**Try it:**
Begin with the line that holds "Task: Toggle the P/E column checkbox" and repeat each line after it exactly, ending with the last line of the listing.

**Exercise inputs:**

-=-=-=-=-

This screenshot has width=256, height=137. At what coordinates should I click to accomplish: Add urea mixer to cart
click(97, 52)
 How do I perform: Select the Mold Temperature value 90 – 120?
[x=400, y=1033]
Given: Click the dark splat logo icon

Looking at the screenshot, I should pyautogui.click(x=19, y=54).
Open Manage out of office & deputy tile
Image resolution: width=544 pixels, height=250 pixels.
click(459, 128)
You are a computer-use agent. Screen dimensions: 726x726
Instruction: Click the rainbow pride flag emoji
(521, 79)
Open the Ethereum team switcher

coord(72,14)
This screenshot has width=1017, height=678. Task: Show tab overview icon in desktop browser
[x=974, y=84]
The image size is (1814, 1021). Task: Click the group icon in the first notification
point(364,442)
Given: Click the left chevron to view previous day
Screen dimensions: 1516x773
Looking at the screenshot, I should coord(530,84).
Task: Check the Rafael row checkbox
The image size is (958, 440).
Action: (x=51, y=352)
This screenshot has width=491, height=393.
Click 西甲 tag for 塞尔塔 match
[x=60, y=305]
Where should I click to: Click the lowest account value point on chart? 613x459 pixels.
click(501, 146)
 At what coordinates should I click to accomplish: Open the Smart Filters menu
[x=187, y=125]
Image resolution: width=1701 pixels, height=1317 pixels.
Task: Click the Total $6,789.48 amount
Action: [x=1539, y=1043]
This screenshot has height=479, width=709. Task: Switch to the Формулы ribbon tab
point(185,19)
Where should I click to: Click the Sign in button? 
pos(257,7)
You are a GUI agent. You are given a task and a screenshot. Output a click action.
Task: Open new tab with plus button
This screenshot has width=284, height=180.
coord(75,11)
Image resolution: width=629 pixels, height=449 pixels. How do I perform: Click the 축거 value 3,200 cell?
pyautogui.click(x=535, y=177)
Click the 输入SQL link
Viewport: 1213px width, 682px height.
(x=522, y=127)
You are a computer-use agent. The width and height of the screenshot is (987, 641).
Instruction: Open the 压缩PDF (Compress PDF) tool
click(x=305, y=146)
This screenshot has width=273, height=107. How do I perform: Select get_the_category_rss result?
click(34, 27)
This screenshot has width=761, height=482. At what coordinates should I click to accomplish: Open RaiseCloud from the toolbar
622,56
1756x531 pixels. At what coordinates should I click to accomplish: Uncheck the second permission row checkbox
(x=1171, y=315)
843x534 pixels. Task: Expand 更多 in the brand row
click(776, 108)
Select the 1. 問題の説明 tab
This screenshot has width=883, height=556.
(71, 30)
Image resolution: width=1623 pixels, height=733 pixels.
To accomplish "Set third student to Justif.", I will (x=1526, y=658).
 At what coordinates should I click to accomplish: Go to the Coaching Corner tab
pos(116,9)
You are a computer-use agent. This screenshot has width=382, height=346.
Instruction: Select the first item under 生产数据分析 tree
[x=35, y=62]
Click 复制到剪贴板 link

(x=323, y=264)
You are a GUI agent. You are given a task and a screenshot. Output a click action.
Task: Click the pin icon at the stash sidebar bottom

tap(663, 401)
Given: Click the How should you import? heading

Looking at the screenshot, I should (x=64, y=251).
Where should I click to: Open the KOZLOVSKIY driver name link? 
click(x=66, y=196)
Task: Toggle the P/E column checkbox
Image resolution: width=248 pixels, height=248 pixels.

-=-=-=-=-

**Solution:**
Task: Toggle the P/E column checkbox
Image resolution: width=248 pixels, height=248 pixels.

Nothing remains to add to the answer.